ListenAddress 0.0.0.0

ListenAddress ::

 

# HostKey for protocol version 1

HostKey /etc/ssh/ssh_host_key

# HostKeys for protocol version 2

HostKey /etc/ssh/ssh_host_rsa_key

HostKey /etc/ssh/ssh_host_dsa_key

 

# Lifetime and size of ephemeral version 1 server key

KeyRegenerationInterval 1h

ServerKeyBits 768

 

# Logging

#obsoletes QuietMode and FascistLogging

SyslogFacility AUTH

LogLevel INFO

 

# Authentication:

 

LoginGraceTime 2m

PermitRootLogin yes

StrictModes yes

 

#RSAAuthentication yes

PubkeyAuthentication yes

AuthorizedKeysFile      .ssh/authorized_keys

 

# For this to work you will also need host keys in /etc/ssh/ssh_known_hosts

RhostsRSAAuthentication no

# similar for protocol version 2

HostbasedAuthentication no

# Change to yes if you don't trust ~/.ssh/known_hosts for

# RhostsRSAAuthentication and HostbasedAuthentication

IgnoreUserKnownHosts no

# Don't read the user's ~/.rhosts and ~/.shosts files

#IgnoreRhosts yes

 

# To disable tunneled clear text passwords, change to no here!

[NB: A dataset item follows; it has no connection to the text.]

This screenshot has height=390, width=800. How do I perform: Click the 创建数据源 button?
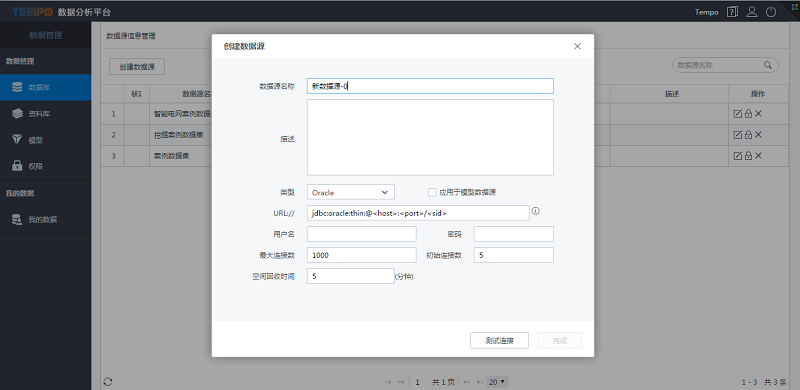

PasswordAuthentication yes

PermitEmptyPasswords no

 

# Change to no to disable s/key passwords

ChallengeResponseAuthentication yes

 

# Kerberos options

#KerberosAuthentication no

#KerberosOrLocalPasswd yes

#KerberosTicketCleanup yes

 

# GSSAPI options

#GSSAPIAuthentication no

#GSSAPICleanupCreds yes

 

# Set this to 'yes' to enable PAM authentication (via challenge-response)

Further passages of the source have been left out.